Comment Re:never heard of of it... (Score 1) 224

That didn't happen to me. I guess it's because I never stopped looking for contemporary good music, and I find it all the time. As a matter of fact, my favorite band is relatively recent (MONO Inc.), and I'm nearing 40.

You're a late stopper, if you stop. It's less likely now though.

But, this phenomenon is something I've witnessed among my friends. They listen to new acts then essentially "freeze" in their musical tastes. Some as early as mid teens, but most between 20-25. There's only a couple of us still actively looking at new music, and I personally actually don't like a lot of what I listened to when I was younger.

That said, there's a group of new artists that I find interesting, but they sometimes get drowned out by the crap artists, or the Disney kids, the rapper wannabes, etc. Auto-tune is an almost immediate song killer for me. Yet voice manipulation itself isn't the issue, as I like Robert DeLong. It's that auto-tune being used to cover for the fact that you have no (vocal) talent to create an "interesting" artifact in the song just turns me off completely.

Comment Re:never heard of of it... (Score 1) 224

Despite their relentless production of marginal music for commercial airplay, a lot of producers actually know a good song from a bad song and the stars align -- they convince a pop star to do the musically right thing,

Thanks for almost making me spill my coffee. I'll just refer you to Bohemian Rhapsody (the movie and the song's history) and point you to Cheap Trick's In Color (a truly terrible studio recording that was the basis for Cheap Trick at Budokan, a great recording), the rejection of U2, the Beatles, or Lady Gaga.
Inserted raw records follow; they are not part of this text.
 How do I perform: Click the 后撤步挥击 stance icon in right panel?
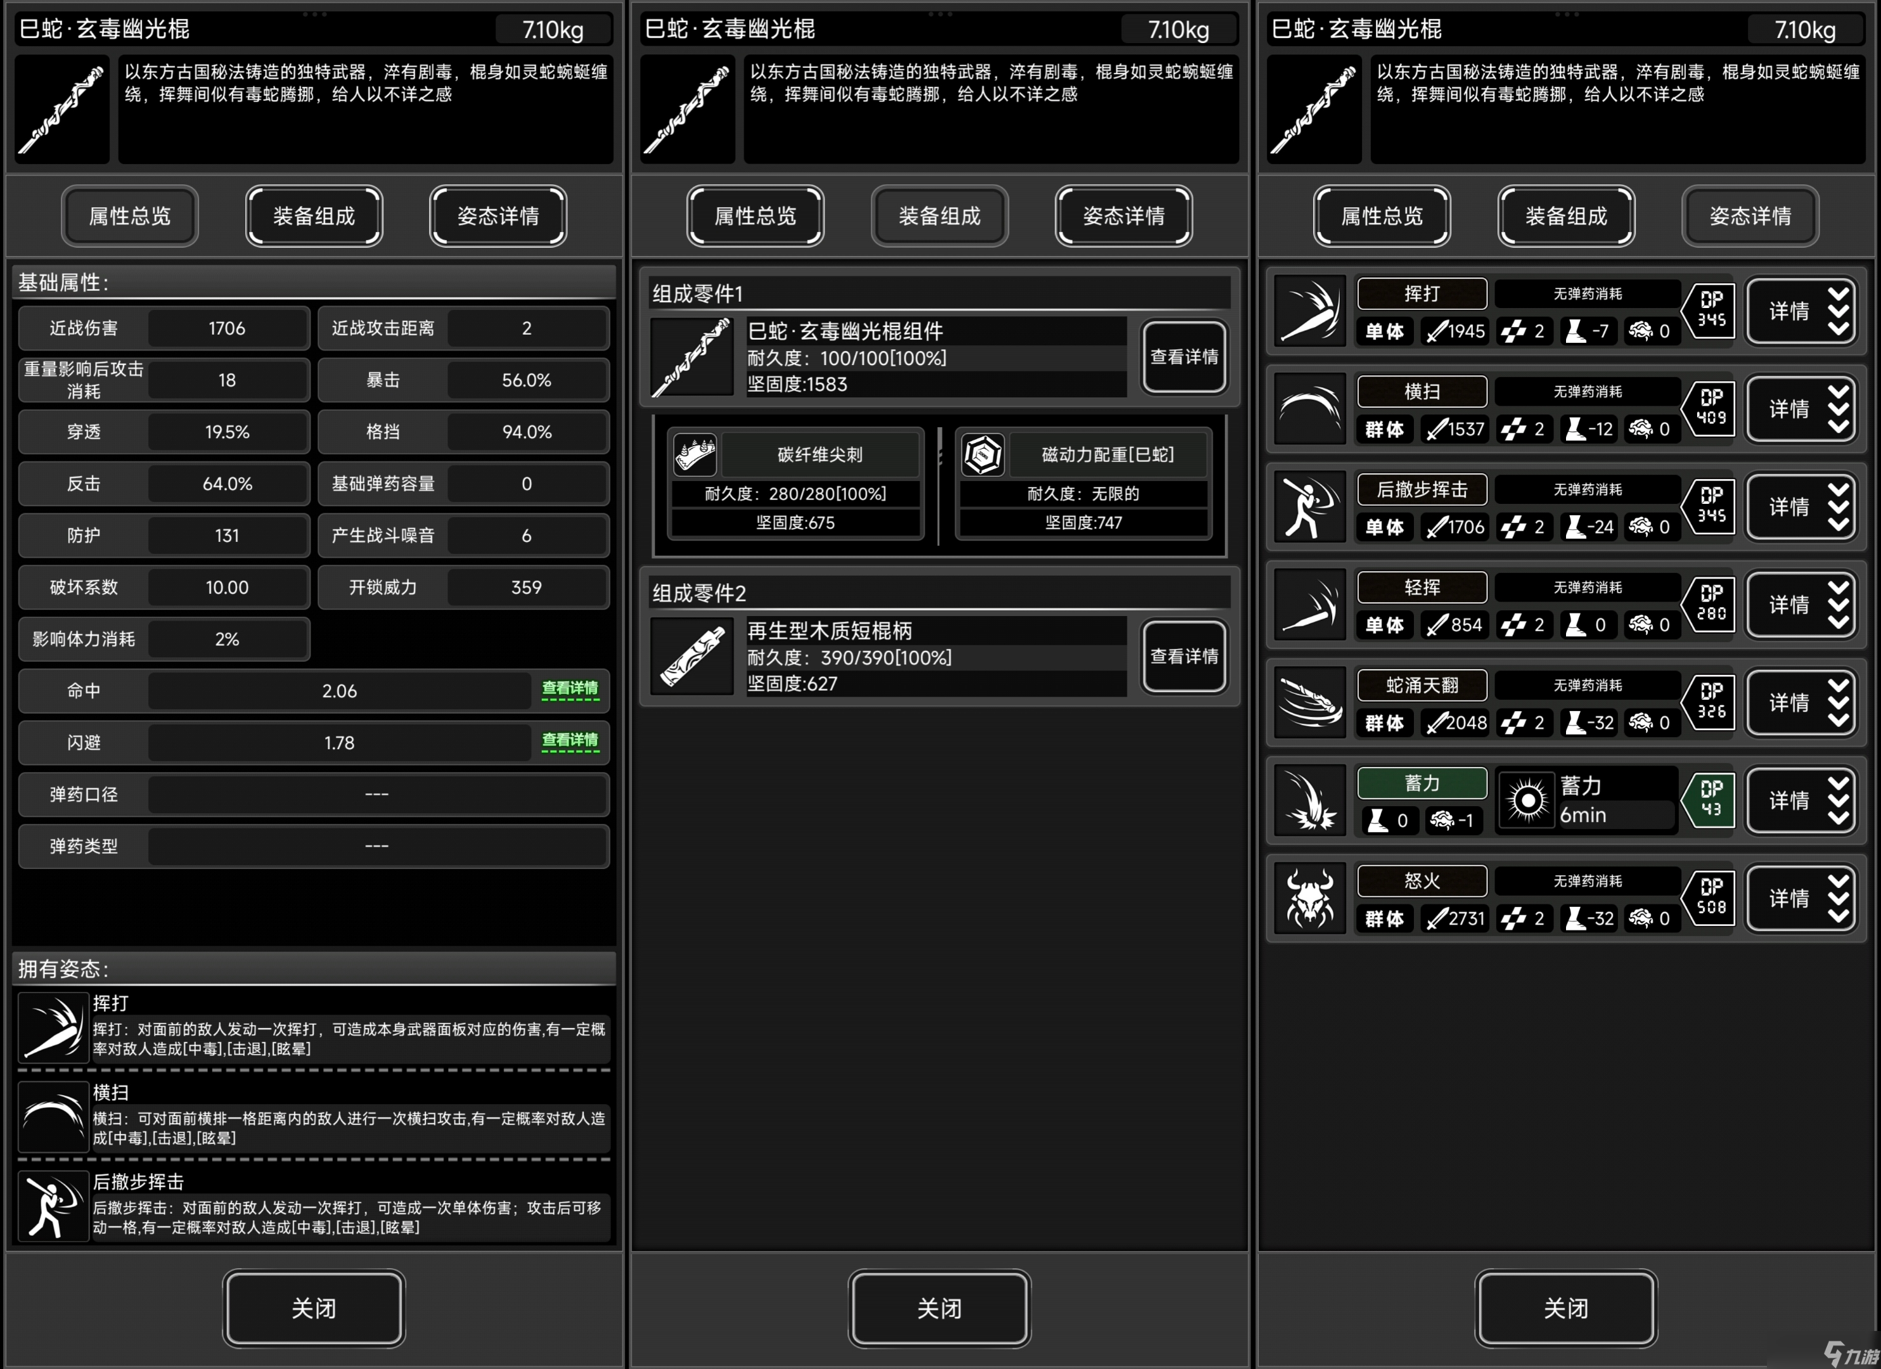pyautogui.click(x=1310, y=507)
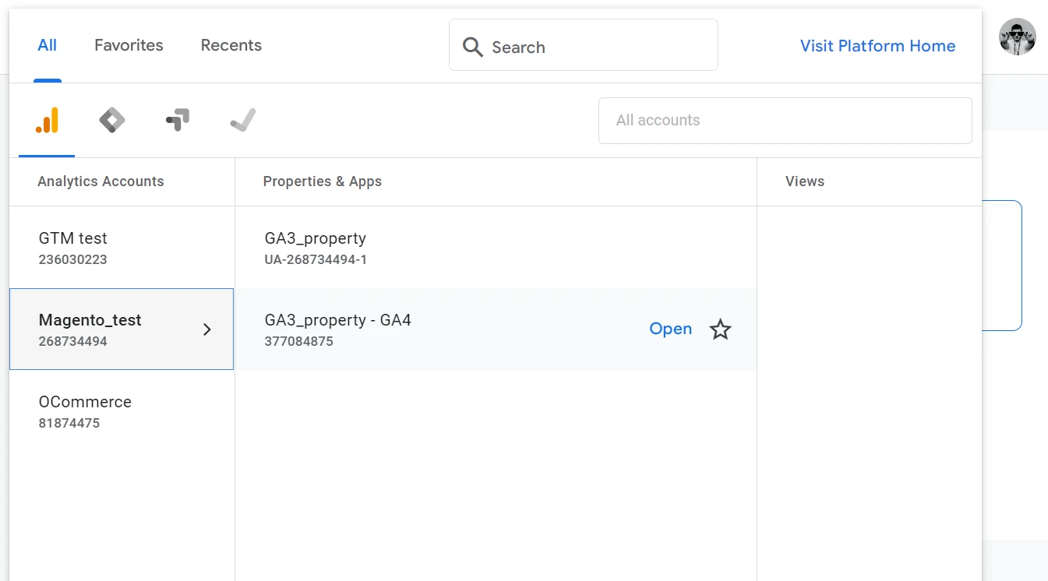This screenshot has height=581, width=1048.
Task: Select the Google Analytics product icon
Action: (47, 121)
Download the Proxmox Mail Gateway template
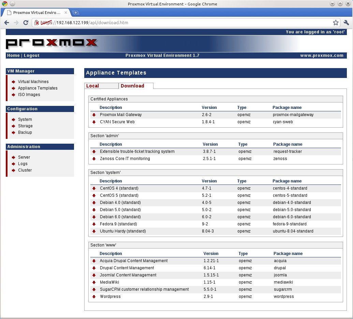 click(x=94, y=115)
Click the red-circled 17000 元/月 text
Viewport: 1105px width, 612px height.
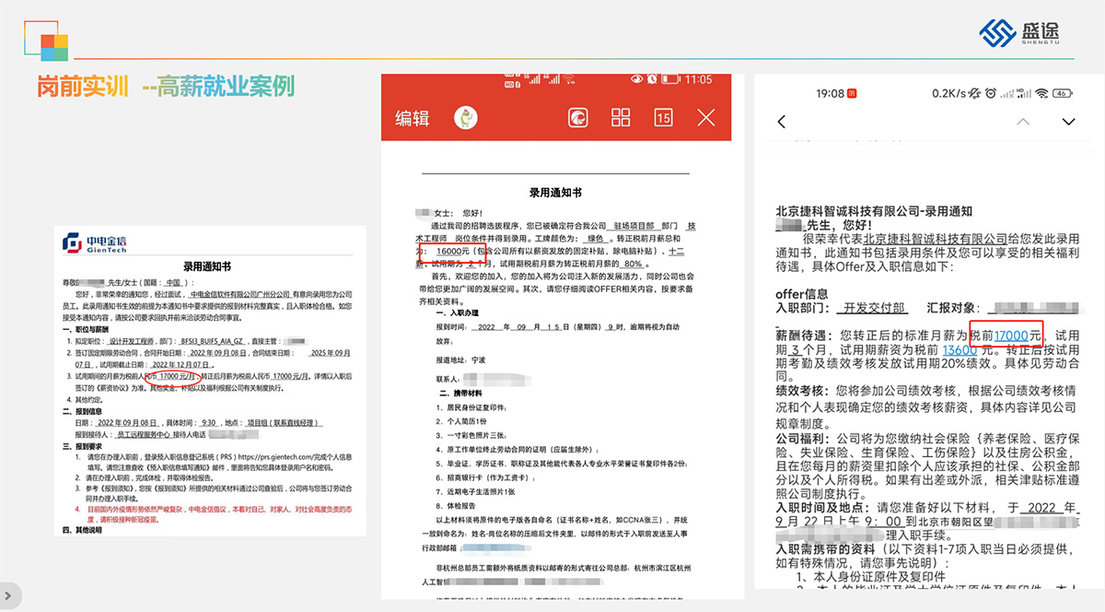click(179, 376)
Then you can look at a list of mistakes made on B sides where the filler was "the" hit.

Yeah, those producers really know a good song from a bad song. /s

Comment Re:too many notes (Score 1) 224

There's a few diamonds out there, but the number of them in the last 2 decades are a paltry handful. I blame the FCC and the deregulating Republican Congress for the downhill trends in music, circa 1996 or so. That's when the rules were put in place so that no more than 3 corporations could own ALL radio stations in a major market. And you wonder why there's no variety anymore - it's really just a couple of stations playing the same dreck, nationwide. No local influence, no local bands being found. Just distributors finding "talent" (suckers) that they can sign and own, then payola takes care of the "popularity" question.